Task: Down to the last line of the listing, starting at the one with "Task: Click topics", retype each line exactly. Do not copy the pictures.

= = = = = = =

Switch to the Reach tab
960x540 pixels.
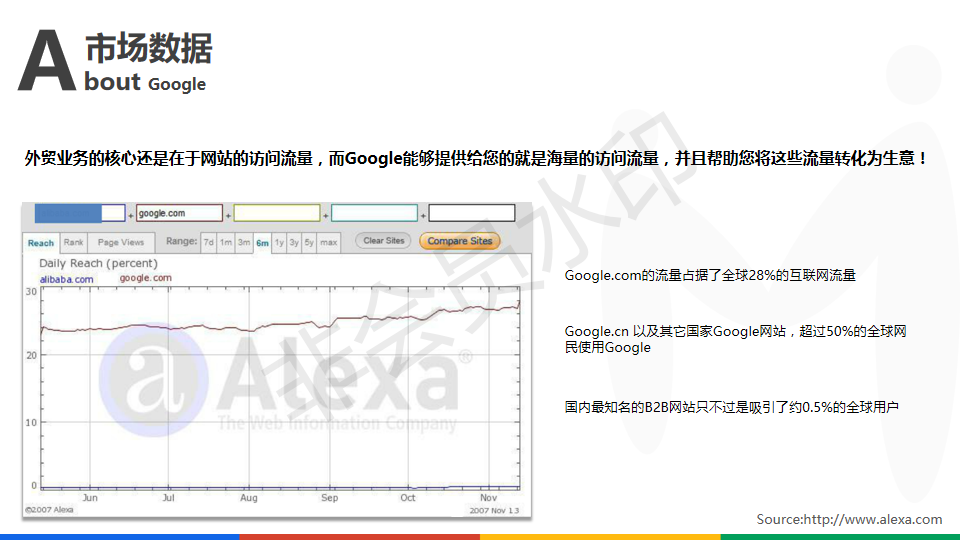41,243
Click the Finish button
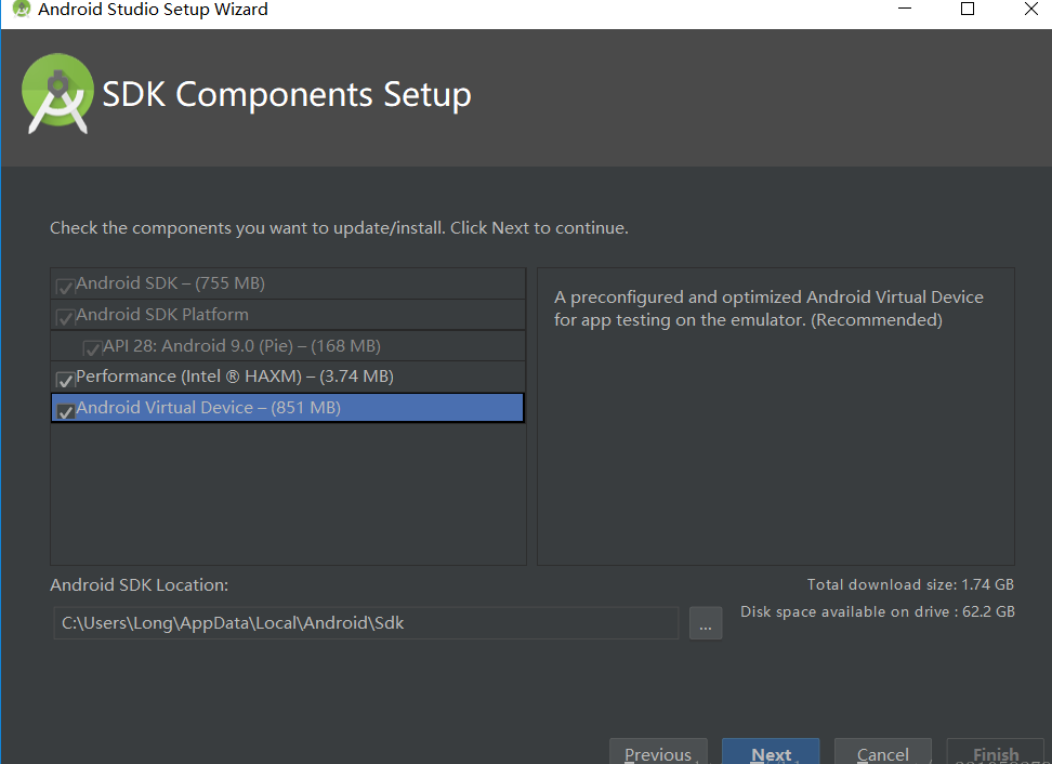 pos(995,754)
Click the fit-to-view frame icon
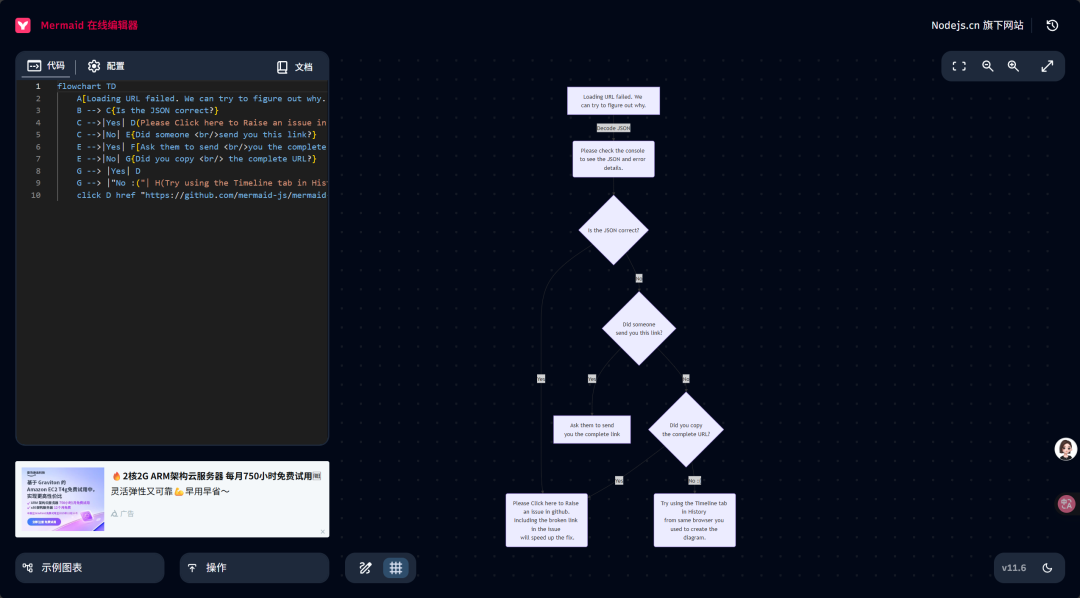1080x598 pixels. coord(959,66)
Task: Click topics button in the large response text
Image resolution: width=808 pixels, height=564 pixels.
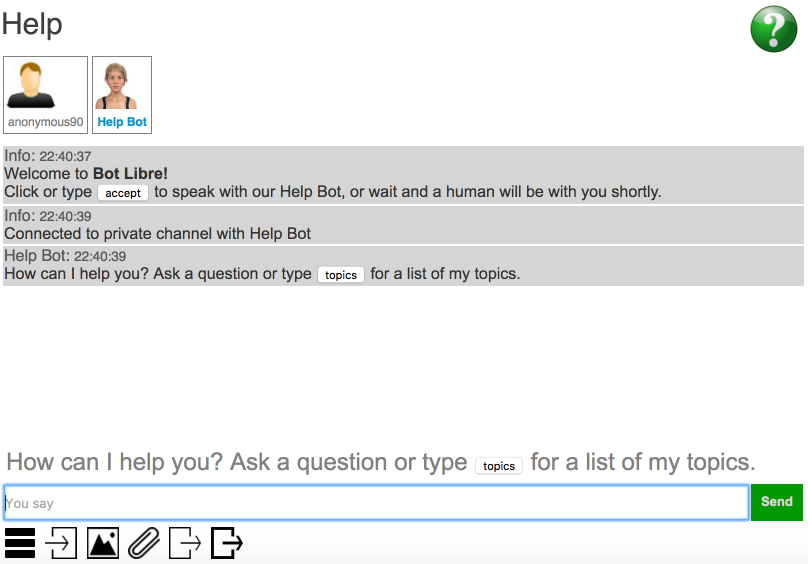Action: tap(499, 466)
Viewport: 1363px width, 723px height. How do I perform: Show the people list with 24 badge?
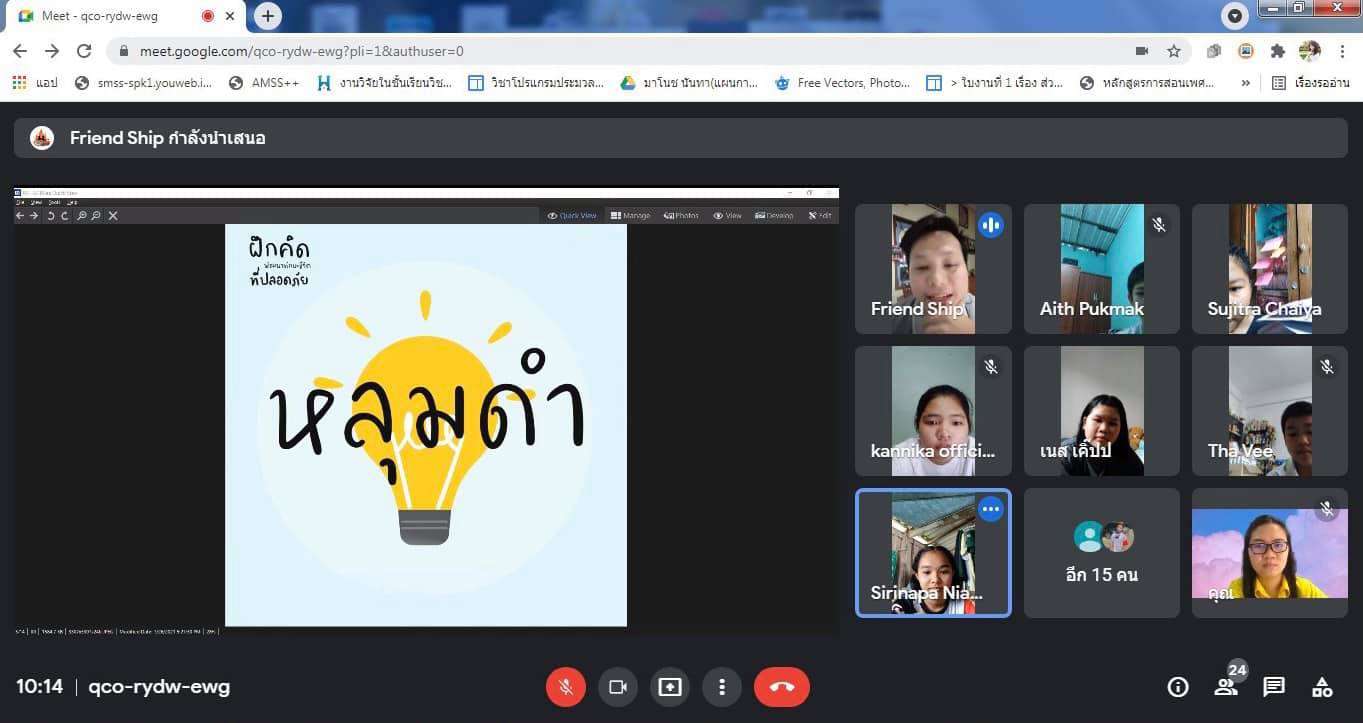(1226, 686)
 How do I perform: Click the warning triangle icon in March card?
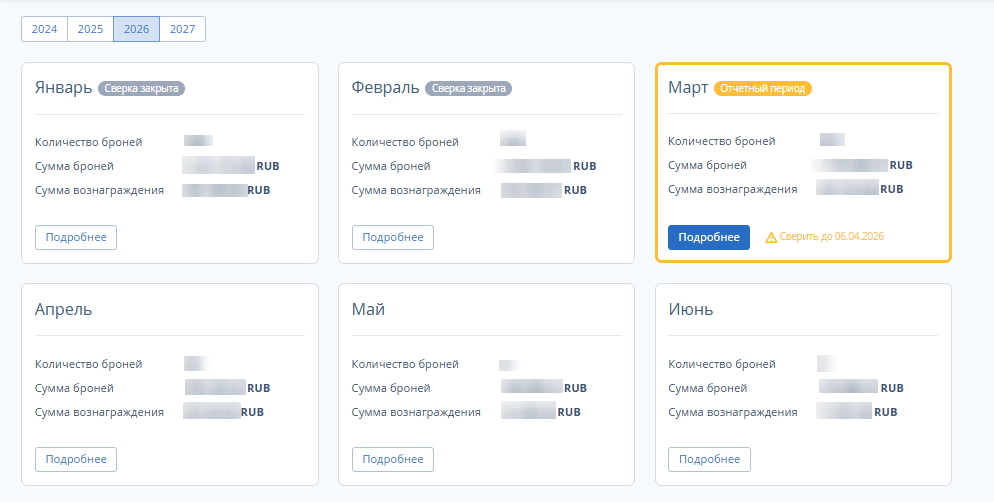(771, 238)
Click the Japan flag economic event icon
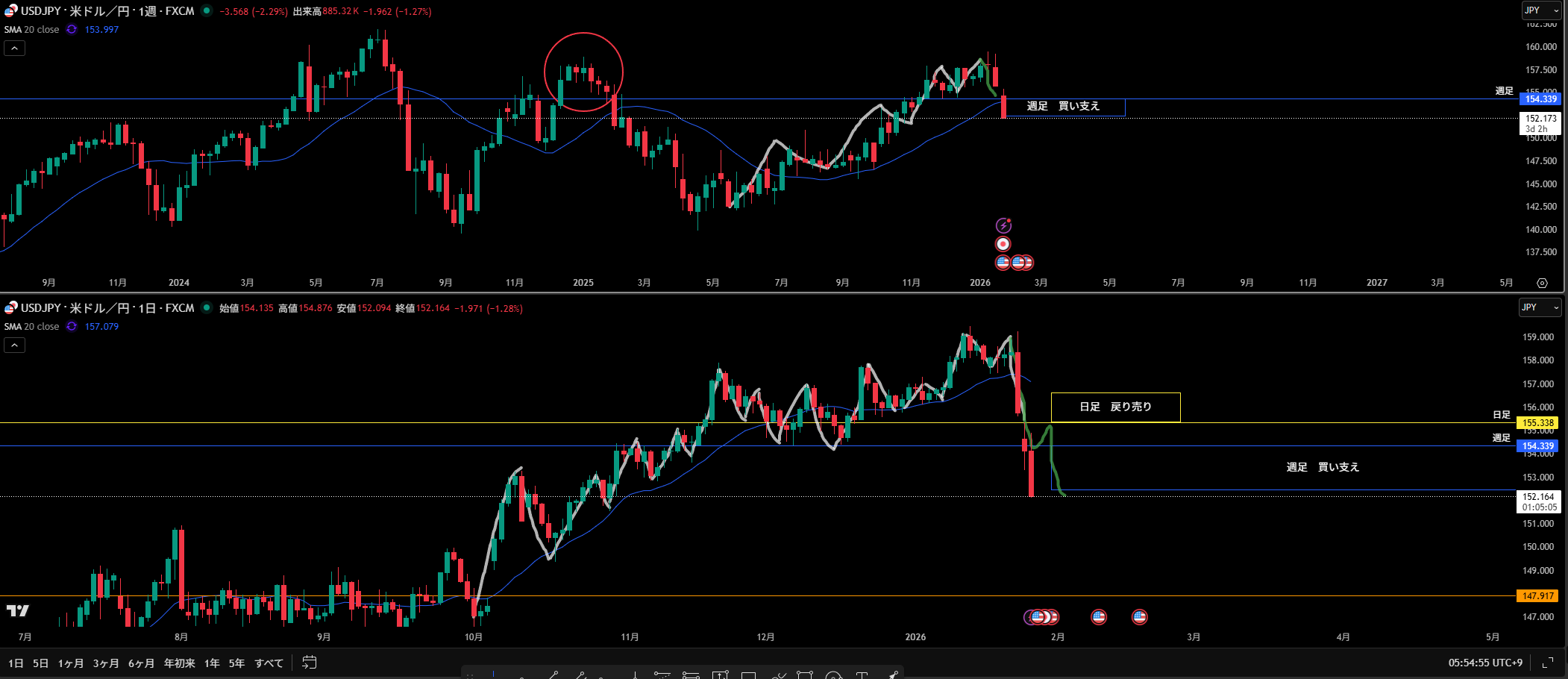Screen dimensions: 1568x679 pos(1003,244)
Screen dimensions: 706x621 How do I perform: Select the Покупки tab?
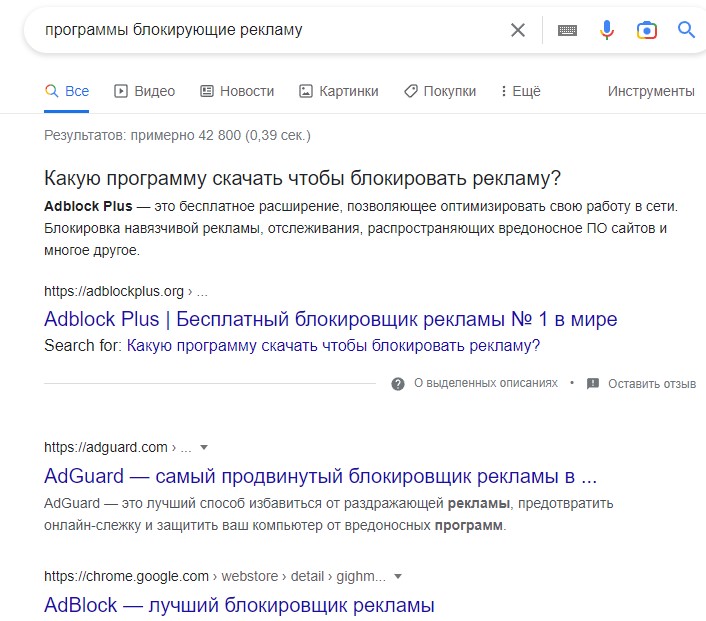(440, 91)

= = = = = = =

Expected output:
Task: Click topics button in the large response text
Image resolution: width=808 pixels, height=564 pixels.
Action: tap(499, 466)
Viewport: 1363px width, 723px height. How do I perform: Show the people list with 24 badge?
(1226, 686)
 How do I perform: Click the warning triangle icon in March card?
(771, 238)
Click the Japan flag economic event icon
Screen dimensions: 1568x679 pos(1003,244)
Screen dimensions: 706x621 How do I perform: Select the Покупки tab?
(440, 91)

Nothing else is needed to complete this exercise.